• [PROBLEM DESCRIPTION]: Repeat precisely the span of lines below that opens with the line containing "Screen dimensions: 726x349" and closes with the line containing "Select the Kostpris column header", both included.

── EXTRACTED DATA ──

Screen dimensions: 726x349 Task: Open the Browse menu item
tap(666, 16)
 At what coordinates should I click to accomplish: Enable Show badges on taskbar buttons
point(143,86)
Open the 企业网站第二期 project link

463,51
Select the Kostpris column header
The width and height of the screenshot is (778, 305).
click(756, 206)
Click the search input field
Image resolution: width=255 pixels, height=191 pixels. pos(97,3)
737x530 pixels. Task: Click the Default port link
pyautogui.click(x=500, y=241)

───
── EXTRACTED DATA ──

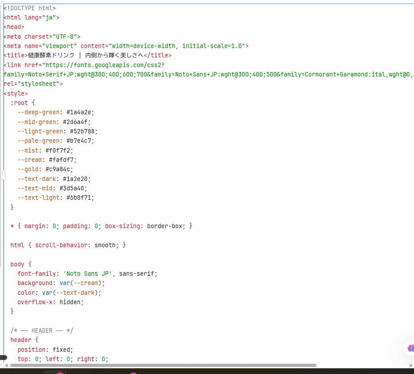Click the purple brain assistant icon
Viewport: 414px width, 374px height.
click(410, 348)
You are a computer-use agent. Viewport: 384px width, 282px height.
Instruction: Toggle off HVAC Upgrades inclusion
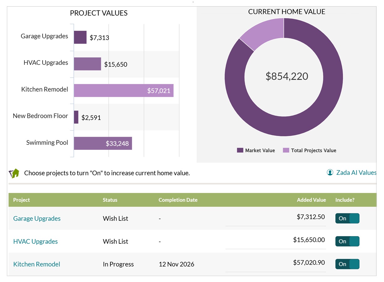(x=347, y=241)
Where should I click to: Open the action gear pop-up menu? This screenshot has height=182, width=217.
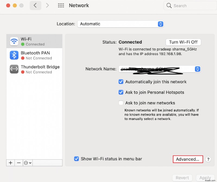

───

• [OUTPUT OF THE EXERCISE]:
Screen dimensions: 726x349 Task: Open the Browse menu item
tap(666, 16)
 At what coordinates should I click to accomplish: Enable Show badges on taskbar buttons
point(143,86)
Open the 企业网站第二期 project link

463,51
Select the Kostpris column header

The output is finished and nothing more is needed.